Disgruntled Diageo shareholders are lobbying the drinks giant to bring back its vodka-based Pimm’s after this lesser-spotted version was axed during the pandemic. 

Last week, the campaign was ‘overwhelmed’ with support from more than 300 fund managers and City members’ clubs. 

Raising a glass: Disgruntled Diageo shareholders are lobbying the drinks giant to bring back its vodka-based Pimm’s after this lesser-spotted version was axed during the pandemic

They are writing to Diageo’s UK boss, Dayalan Nayager, to argue that Pimm’s No6 Vodka Cup is far superior to its more commonly found gin-based sister Pimm’s No1. 

Diageo said it had no plans to bring back Vodka Pimm’s any time soon. 

When asked why, it explained that fans would need to drink more than four times their usual quantities to make it commercially viable. 

That seems like a solid argument but campaigner Angus Campbell is having none of it. 

‘This will only make our attempts to bring it back even stronger,’ he said. 

That’s the spirit!

GKN staff plan protest 

GKN staff plan a protest outside Parliament this week over the proposed closure of its Birmingham automotive site next year, with 500 workers laid off. Strikes and shutdowns of the assembly line, which serves Jaguar Land Rover, are possible. 

Tensions have been rising since industrial buyout firm Melrose bought GKN in a hostile takeover in 2018. 

Business Secretary Kwasi Kwarteng had indicated he was ready to step in but sources said the Government has so far decided to let the company proceed. 

Melrose recently decided to pay £730million to shareholders on selling its Nortek arm. 

Labour MP Jack Dromey tells me: ‘Melrose has let the British automotive industry down. It is the shareholders who are benefiting, not Britain.’ 

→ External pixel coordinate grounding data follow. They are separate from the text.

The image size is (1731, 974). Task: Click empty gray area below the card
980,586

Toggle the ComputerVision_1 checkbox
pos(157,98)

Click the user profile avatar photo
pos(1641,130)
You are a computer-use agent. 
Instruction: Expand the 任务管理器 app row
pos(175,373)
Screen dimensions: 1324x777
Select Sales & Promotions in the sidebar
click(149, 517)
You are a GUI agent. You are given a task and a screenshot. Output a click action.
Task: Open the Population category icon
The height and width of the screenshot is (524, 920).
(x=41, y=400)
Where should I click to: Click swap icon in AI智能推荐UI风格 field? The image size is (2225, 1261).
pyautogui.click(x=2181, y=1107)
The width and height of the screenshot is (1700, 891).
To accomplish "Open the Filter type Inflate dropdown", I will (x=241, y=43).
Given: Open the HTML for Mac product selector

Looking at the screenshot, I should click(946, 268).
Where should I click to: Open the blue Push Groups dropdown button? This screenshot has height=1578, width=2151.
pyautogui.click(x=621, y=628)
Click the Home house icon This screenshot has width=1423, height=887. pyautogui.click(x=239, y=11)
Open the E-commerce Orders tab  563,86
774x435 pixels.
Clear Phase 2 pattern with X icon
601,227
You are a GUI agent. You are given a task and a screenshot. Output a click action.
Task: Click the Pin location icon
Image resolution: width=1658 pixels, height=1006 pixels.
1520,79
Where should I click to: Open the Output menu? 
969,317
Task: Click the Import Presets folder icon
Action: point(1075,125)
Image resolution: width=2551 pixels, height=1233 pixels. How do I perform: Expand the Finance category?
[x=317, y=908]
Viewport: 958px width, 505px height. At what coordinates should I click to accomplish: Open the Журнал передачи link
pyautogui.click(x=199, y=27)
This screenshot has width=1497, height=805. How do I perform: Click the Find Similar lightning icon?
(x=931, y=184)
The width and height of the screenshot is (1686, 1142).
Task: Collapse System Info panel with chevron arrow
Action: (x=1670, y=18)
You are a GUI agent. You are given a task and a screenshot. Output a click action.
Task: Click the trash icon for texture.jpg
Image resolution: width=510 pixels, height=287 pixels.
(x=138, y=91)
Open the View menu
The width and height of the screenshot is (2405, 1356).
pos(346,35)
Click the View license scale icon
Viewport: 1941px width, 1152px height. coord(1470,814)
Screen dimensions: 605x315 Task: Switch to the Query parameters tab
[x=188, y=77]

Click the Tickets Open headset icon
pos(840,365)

Bioseneca looking to fund clinical trials of ozone therapy to fight long Covid 

An intriguing fundraiser emerges from British firm Bioseneca, which is raising £1.5million ahead of a potential stock market listing further down the line. 

It hopes to fund clinical trials of ozone therapy to tackle long Covid, and later open clinics in the UK and the US. 

The treatment sees blood drawn, mixed with ozone gas and put back into the body, and has been used by Madonna. 

If it’s good enough for the Material Girl… 

Investors await Ocado and Sainsbury’s  updates

Investors will be poring over updates from Ocado and Sainsbury’s this week to see if the hospitality industry’s reopening has hit recent trading. 

The pandemic gains in Ocado’s shares have been eroded of late and analysts are keen to see if newbie rapid delivery rivals are causing a headache. 

For Sainsbury’s, its first-quarter trading update will hint at whether huge online growth has been checked by lockdown easing. 

But the biggest factor for its stock remains the outcome of the bid for Morrisons. 

With tycoon Daniel Kretinsky on the share register, bid talk could drive up Sainsbury’s if Morrisons is snapped up.